Hamas, on the other hand, claims victory as well. For non-state organizations like Hezbollah and Hamas, victory is a relative term. Survival often equals victory. Avoiding total annihilation is victory. The fact is, they suffered devastating civilian casualties -- hundreds, or even thousands, of innocent women and children were killed. But somehow this situation doesn't amount to defeat. Exposing the cruelty of their adversary is a victory. Such is the perception of Israeli power that forcing the enemy to step back, instead of a humiliation like the ones suffered by Arab armies in 1948 or 1967, amounts to a major victory. Like Hezbollah in 2006, Hamas in 2012 now boasts a tactical victory against Israel. They forced Israel to a draw. They were not annihilated. Therefore, they won. What about the conditions in Gaza? Will the blockade be lifted? If your ultimate goal is to improve the living standards in Gaza, how can you claim victory when hundreds of innocent people are no longer alive or if your infrastructure is totally destroyed? I guess you make a point by proving that you are ready to die for your cause. Never mind if nothing changes on the ground. What has changed in Gaza after the last war in 2009? Not much. Yes, victory is a relative term.
Israel and Hamas are not alone in claiming victory. Somehow, Cairo and Washington, D.C., also appear satisfied with how the conflict came to an end. Egypt is back as the leader of the Arab world. Mohammed Morsi proved his responsible leadership by successfully mediating between Israel and Hamas. The skeptics who believed Egypt would end its peace treaty with Israel have been proven wrong. Washington is also happy with its performance. After all, it became clear that without the presence of US Secretary of State Hillary Clinton in the room, there was going to be no deal. America is still an indispensible nation in the Middle East. There are elements of truth in all these statements.
But it did not take very long for Morsi to significantly overreach after his diplomatic victory. Using the momentum of international praise and capitalizing on the weakness of his opponents, Morsi is quickly consolidating his power in an opportunistic way. He is very good at getting rid of whatever checks and balances are left in the system. The president of the new Egypt is increasingly behaving like the president of the old Egypt. Is one type of authoritarianism being replaced by another in Egypt? I have to admit: I did not think Egypt would be so good at adopting the Turkish model. Soon, Turkey and Egypt will become the shining twin models of illiberal democracy in the region.
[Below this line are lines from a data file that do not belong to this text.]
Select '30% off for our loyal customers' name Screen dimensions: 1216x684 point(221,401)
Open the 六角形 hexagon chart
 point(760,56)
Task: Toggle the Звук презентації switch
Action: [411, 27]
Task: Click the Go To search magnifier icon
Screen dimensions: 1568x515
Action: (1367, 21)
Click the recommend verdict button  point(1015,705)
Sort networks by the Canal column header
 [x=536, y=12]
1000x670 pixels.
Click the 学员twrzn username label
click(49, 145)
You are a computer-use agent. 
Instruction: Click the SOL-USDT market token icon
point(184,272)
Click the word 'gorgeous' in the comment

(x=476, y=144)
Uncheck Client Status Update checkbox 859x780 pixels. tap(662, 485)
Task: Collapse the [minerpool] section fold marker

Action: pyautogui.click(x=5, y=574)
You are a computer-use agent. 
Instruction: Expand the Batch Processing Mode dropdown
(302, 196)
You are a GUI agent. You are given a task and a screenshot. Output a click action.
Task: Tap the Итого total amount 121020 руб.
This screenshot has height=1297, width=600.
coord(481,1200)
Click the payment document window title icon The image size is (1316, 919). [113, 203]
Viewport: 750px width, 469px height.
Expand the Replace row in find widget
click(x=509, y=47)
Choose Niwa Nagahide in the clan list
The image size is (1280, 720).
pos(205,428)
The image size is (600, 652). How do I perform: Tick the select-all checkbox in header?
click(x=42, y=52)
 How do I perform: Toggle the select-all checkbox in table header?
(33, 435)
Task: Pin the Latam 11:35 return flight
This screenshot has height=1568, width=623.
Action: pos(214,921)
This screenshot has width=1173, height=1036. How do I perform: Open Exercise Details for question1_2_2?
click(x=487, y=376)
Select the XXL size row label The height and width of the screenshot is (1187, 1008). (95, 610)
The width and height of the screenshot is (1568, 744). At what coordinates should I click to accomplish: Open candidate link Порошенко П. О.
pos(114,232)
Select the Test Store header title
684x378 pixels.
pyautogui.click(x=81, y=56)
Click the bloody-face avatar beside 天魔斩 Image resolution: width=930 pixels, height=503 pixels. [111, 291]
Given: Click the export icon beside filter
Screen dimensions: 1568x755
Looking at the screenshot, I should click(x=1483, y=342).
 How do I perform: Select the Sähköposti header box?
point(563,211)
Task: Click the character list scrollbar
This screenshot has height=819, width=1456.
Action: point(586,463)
Finally, a word about US leadership: I think the bar for success is too low. Can you really claim to be an indispensible nation when the only role you play is to be at the table? There has been no US leadership on the Arab-Israeli front since the end of the Bill Clinton administration in 2000. Yes, US leadership will not produce miracles. But it is time for the Barack Obama administration to pivot back. Otherwise, the problems of the region will pivot to the United States in unexpected ways.